■ INSTRUCTIONS TO FOLLOW:
Your answer should be every line with the word "Wool", copied from the data below.

■ SOURCE MATERIAL:
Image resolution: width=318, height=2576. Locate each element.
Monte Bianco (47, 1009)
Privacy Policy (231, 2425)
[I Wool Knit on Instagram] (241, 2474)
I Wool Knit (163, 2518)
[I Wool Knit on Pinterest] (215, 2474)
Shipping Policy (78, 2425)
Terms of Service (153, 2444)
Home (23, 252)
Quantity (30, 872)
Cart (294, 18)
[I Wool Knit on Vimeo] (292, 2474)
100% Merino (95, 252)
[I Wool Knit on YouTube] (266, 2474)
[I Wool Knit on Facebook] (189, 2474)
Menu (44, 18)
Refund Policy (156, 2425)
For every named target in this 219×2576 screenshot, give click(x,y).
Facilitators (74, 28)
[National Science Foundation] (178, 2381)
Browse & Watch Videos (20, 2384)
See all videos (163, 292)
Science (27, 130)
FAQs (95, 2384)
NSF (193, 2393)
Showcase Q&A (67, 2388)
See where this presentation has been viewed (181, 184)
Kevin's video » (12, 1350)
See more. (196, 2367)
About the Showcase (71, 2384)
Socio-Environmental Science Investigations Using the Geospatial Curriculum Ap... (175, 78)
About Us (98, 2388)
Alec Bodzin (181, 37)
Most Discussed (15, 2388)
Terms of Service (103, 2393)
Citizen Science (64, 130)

■ OUTPUT FOR THIS TASK:
[I Wool Knit on Instagram] (241, 2474)
I Wool Knit (163, 2518)
[I Wool Knit on Pinterest] (215, 2474)
[I Wool Knit on Vimeo] (292, 2474)
[I Wool Knit on YouTube] (266, 2474)
[I Wool Knit on Facebook] (189, 2474)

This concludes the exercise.